Rees / Dart Track April 10th - 12th

After breakfast we met our 9am transport to the Rees trailhead. We had hoped to do the full Rees – Dart loop but the Dart track had been closed due to a massive landslide that completely covered the river forming a new lake. The river then found a new way down which washed away the trail. Because of this we decided to do a day up to Shelter Rock hut, then a day up to the saddle and back to the hut, and then a day back to Glenorchy totaling 76 kilometers. There was also a large snowstorm predicted to hit on our exit day and the following day that would make the upper part of the track dangerous.

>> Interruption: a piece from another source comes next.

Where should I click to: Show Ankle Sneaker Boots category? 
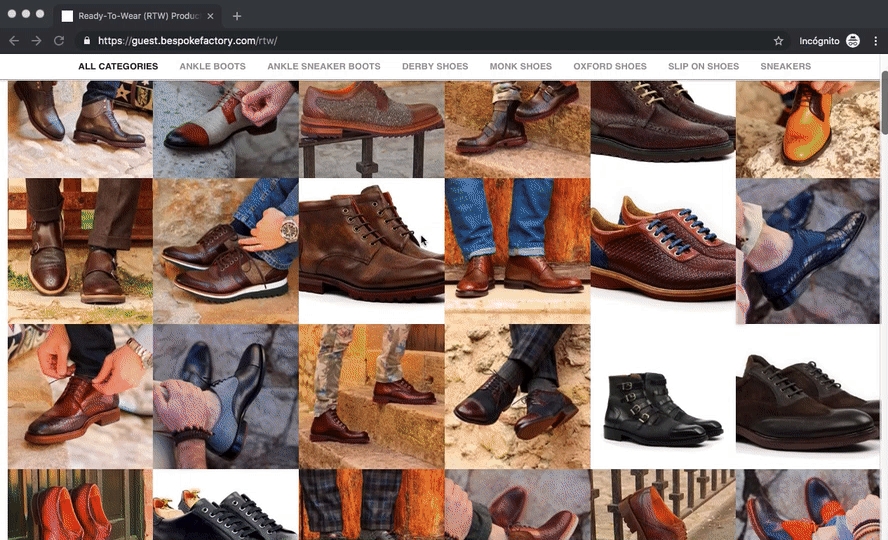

We set out on a misty, rainy day with very low clouds blocking the surrounding mountains from view. It also felt magical, as the clouds seemed to gently hold us on our journey (Photo 1). The first part of the track was through a very wet bog. Within a few minutes we were soaked to the core with our boots full of muddy water. We trudged through the mid calf deep bog for many kilometers before heading up into the woods. The woods were a deep mossy green (Photo 2) with enormous ferns that seemed fully alive in the misty air. We eventually came out of the forest into a golden field where we passed an incredible waterfall that disappeared into the low clouds. We then continued up to Shelter Rock Hut (Photo 3) where we stayed the night. We made it in only 5 hours (was supposed to take 7-8) so we had the afternoon to relax and dry out. We were the only people at the hut except for the hut warden, Manu. We made a fire in the woodstove, dried out our boots and clothes, drank tea made dinner and relaxed in the warmth before heading to bed.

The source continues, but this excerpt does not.